Researchers from Rush University medical centre in Chicago have that found women who spent longer preparing and cleaning up after meals had a greater risk of health problems such as high blood pressure and high cholesterol.  Women who cut the amount of time spent in the kitchen reduced their risk of developing the conditions by more than a third, they found.  While the study was unable to pinpoint the cause of the increased risk, the experts speculated that home cooked meals might be eaten in larger portions than those in restaurants or ready-prepared meals.   In short, instead of waking up at 6am on Christmas Day to start basting the turkey, you are better off simply popping a ready meal in the microwave.

Eat some chocolates

It’s that time of the year when chocolates are everywhere, so enjoy the delicacies without thinking twice as some of the research conducted by different brands suggests that chocolate can be good for you too, reports

Cocoa helps in blood flow: The main ingredient in chocolate contains a wonderful antioxidant called flavanol, which is found in plants. The higher the cocoa content in your chocolate, the better it is for you.

Brain power: Scientists discovered you could have the brain power you had 20 years ago, if you consume plenty of flavanol-rich cocoa.

Prevents ageing: The antioxidants found in fruit and vegetables, which help fight free-radicals that lead to wrinkles, are just as potent in cocoa-rich chocolate.

Makes you happy: Research published in the scientific journal Nutritional Neuroscience has suggested that chocolates can boost your mood.
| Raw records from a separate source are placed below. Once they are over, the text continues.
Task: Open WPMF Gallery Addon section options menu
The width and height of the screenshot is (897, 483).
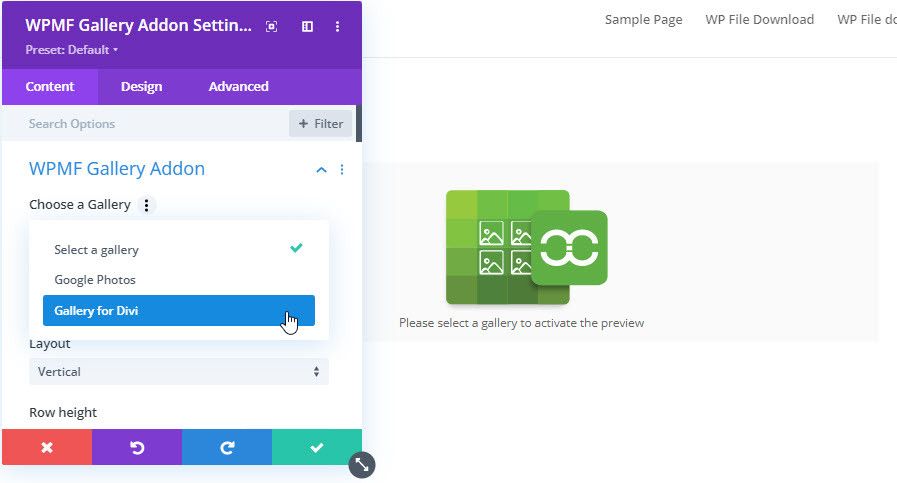Action: (x=342, y=170)
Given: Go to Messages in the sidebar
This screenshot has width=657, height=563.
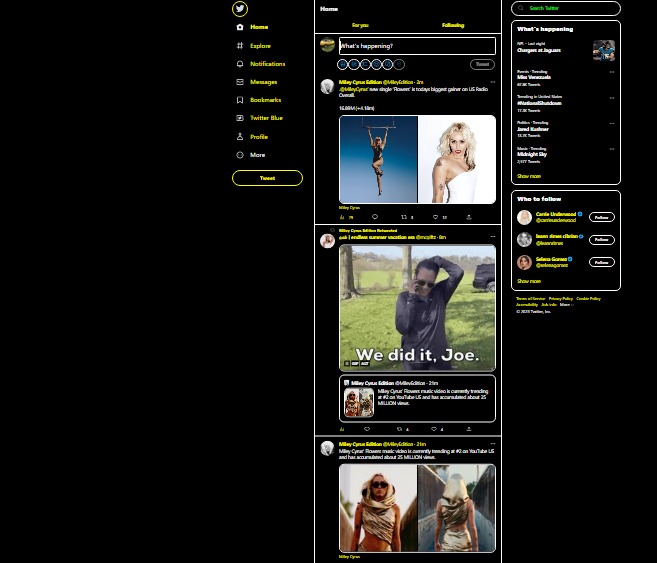Looking at the screenshot, I should click(263, 82).
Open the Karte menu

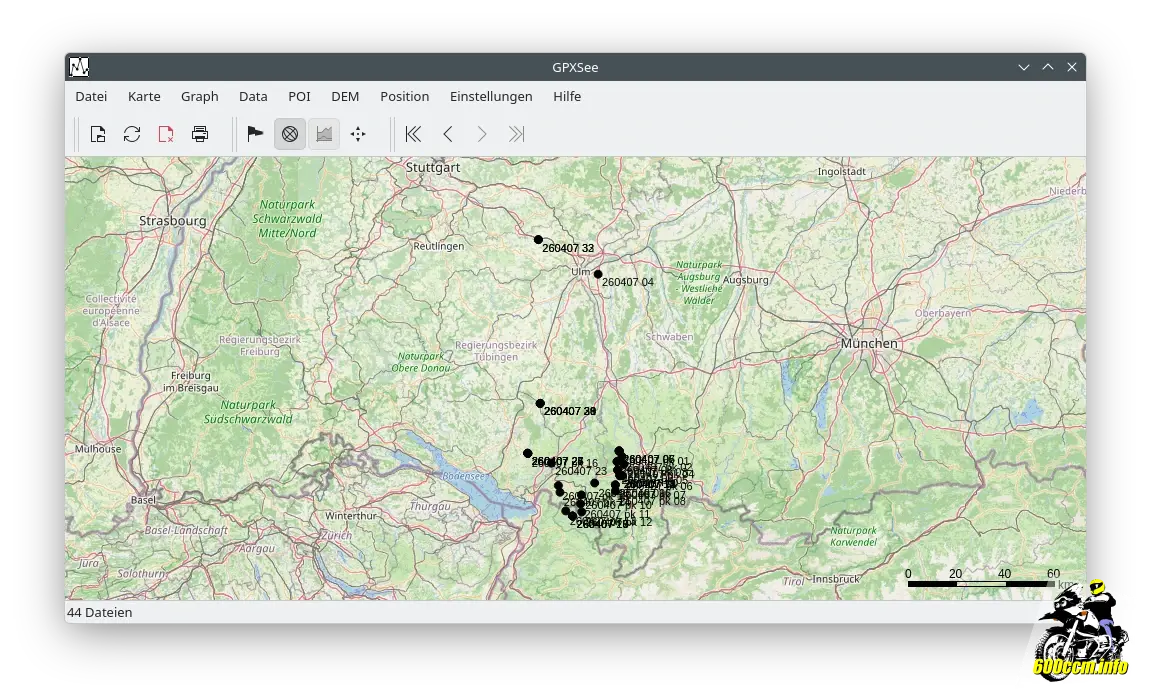144,97
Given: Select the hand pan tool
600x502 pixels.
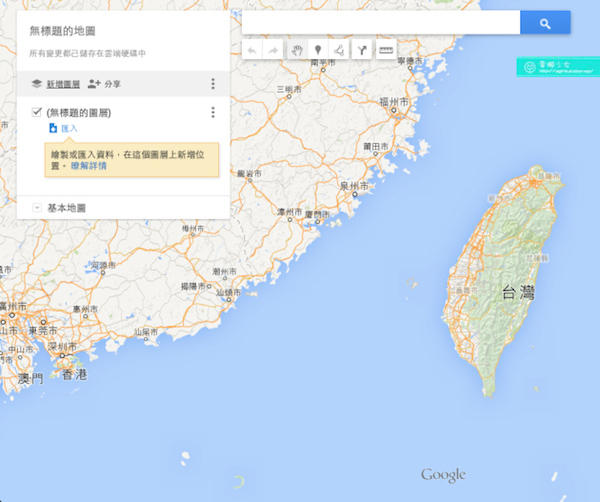Looking at the screenshot, I should (298, 49).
Chocolates are high in magnesium, which aids relaxation, and contain anandamide, a neurotransmitter that helps to regulate mood.

Lowers your cholesterol: Scientists believe that consumption of high cocoa-content chocolates can help lower your cholesterol and improve blood pressure. It’s all thanks to flavanols and plant sterols — both of which increase the flexibility of veins and arteries.

Losing weight: The good news is that you don’t have to give up your favourite sweet treat to slim down. Having a little bit of dark chocolate helps reduce the craving for other naughty foods, making it easier to stick to your diet. Eating a piece of chocolate this Christmas is fine.

Avoid canned foods

A few people drink and eat food from cans and plastic bottles this season. That might negatively impact on your health. A new study reports that cans and bottles lined with the chemical bisphenol A (BPA) could lead to increased blood pressure.  BPA is a common chemical, found in products such as plastic bottles and the inner lining of food cans.

There is evidence that BPA can leach into food and drinks from the lining of containers. An earlier randomized crossover trial demonstrated that eating canned soup for 5 days running increased urinary BPA concentration by more than 1000%, in comparison with eating soup made from fresh ingredients.

The researchers recommend eating fresh foods or glass bottle-contained foods rather than canned foods.

Eat some yogurt

Considering the benefits of eating yogurt, from regulating bowel movements and promoting a healthy gut to fighting infections, you should incorporate this superfood into your diet this season.

Yogurt acts as an antidote while you are using antibiotics, it triggers vitamin B production which regulates the energy balance of the body while protecting you from neural and autoimmune diseases, and it balances your blood sugar.  Yogurt also is a natural shield against diseases because the lactic acid it includes turns inner bowel environment into acid and prevents the production of cancerous cells by lowering the pH of the environment while facilitating the production of immune system booster metabolites. It is also the immune system booster.